**TASK BRIEF**
Begin with the first line of the entries below and reproduce each line exactly, ending with the line that holds "Screen dimensions: 840x604".

+++++

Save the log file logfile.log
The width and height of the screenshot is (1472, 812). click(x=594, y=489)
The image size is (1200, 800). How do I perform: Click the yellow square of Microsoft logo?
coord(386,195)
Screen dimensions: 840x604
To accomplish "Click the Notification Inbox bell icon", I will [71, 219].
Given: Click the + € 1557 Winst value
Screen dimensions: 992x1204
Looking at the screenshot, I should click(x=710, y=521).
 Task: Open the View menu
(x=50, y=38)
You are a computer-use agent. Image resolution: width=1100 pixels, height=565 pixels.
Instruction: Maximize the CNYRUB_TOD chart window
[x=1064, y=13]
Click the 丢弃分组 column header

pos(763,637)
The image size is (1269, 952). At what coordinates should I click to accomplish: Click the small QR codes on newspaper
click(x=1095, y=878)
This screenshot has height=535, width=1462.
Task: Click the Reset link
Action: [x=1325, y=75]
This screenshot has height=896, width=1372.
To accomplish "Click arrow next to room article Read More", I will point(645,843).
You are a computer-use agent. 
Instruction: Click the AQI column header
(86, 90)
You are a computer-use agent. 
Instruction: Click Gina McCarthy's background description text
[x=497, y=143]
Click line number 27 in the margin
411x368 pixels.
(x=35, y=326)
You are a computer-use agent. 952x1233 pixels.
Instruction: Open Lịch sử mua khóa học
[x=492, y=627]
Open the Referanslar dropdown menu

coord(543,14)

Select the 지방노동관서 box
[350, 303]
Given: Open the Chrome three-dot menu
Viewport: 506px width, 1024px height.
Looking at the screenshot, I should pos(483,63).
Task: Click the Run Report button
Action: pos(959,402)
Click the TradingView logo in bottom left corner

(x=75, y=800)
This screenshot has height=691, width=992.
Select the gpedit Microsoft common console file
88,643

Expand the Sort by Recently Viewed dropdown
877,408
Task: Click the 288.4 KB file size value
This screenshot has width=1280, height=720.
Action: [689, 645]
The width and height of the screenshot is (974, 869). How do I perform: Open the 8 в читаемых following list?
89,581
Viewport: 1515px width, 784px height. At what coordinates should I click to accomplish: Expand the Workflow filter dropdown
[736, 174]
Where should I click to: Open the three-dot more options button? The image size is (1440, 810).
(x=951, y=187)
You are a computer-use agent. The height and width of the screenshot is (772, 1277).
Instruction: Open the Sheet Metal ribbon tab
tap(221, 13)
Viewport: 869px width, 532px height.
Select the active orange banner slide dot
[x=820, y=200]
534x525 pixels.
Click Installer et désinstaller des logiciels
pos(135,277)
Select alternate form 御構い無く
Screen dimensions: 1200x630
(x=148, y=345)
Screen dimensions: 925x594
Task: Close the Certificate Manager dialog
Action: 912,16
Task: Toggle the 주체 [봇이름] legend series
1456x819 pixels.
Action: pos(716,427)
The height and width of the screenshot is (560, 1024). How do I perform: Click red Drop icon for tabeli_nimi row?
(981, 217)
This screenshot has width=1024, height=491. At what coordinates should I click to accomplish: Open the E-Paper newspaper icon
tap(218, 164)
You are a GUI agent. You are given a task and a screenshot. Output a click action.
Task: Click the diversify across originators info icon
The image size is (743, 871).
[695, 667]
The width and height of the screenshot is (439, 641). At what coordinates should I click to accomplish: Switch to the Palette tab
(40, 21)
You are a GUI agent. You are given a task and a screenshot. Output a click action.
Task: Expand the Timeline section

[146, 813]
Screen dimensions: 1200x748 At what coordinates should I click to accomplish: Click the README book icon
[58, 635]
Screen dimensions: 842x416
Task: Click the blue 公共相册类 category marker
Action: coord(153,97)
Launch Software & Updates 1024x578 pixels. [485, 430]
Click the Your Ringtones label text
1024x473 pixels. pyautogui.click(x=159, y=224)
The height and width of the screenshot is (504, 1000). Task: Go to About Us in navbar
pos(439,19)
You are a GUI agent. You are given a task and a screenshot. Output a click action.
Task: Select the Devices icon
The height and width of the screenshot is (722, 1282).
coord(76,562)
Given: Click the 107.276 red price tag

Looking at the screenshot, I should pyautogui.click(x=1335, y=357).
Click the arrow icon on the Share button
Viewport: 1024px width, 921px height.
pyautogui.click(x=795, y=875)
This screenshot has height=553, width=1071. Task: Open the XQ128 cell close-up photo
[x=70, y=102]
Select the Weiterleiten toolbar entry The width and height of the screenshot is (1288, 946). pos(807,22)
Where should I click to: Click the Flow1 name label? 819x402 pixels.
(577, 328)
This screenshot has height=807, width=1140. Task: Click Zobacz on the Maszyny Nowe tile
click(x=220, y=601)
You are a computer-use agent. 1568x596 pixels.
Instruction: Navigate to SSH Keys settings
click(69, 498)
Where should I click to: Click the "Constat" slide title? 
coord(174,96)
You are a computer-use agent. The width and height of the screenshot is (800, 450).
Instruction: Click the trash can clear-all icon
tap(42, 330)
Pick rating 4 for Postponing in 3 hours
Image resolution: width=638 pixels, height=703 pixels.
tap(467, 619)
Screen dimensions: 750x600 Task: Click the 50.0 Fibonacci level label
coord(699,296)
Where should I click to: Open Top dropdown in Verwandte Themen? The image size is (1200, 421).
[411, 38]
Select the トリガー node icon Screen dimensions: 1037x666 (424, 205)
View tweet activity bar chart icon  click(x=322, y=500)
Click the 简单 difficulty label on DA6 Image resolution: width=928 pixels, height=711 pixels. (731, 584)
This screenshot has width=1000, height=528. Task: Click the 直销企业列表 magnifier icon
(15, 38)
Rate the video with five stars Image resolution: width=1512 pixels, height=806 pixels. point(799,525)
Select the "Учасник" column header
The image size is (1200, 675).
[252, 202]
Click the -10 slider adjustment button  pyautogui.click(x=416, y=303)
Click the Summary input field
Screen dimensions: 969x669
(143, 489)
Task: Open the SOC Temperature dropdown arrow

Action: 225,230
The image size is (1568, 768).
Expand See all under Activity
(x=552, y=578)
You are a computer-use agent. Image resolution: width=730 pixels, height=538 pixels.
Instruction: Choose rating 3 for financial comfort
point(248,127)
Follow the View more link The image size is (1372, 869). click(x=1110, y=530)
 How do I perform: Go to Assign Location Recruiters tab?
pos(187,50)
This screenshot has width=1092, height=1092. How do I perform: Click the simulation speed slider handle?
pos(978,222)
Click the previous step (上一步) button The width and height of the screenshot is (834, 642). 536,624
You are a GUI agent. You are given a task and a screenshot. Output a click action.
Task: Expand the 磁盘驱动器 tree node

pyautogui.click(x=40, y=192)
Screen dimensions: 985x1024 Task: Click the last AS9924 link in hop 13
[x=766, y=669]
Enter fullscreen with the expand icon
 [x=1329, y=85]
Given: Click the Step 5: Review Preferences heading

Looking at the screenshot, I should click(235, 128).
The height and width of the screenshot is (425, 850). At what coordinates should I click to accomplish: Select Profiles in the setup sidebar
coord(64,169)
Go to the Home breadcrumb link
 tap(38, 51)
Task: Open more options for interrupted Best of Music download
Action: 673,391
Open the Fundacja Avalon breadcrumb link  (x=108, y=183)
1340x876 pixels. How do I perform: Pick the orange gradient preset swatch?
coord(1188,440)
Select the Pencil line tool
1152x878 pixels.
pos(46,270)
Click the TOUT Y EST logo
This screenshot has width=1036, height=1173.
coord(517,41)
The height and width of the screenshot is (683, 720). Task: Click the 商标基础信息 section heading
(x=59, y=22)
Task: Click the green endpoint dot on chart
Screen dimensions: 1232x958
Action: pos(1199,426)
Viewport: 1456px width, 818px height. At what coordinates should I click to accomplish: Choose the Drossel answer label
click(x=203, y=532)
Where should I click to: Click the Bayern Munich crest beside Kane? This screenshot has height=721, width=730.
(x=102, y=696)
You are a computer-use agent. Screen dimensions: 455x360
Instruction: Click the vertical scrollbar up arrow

+++++

**SOLVED PROBLEM**
Save the log file logfile.log
The width and height of the screenshot is (1472, 812). click(x=594, y=489)
The image size is (1200, 800). How do I perform: Click the yellow square of Microsoft logo?
coord(386,195)
Screen dimensions: 840x604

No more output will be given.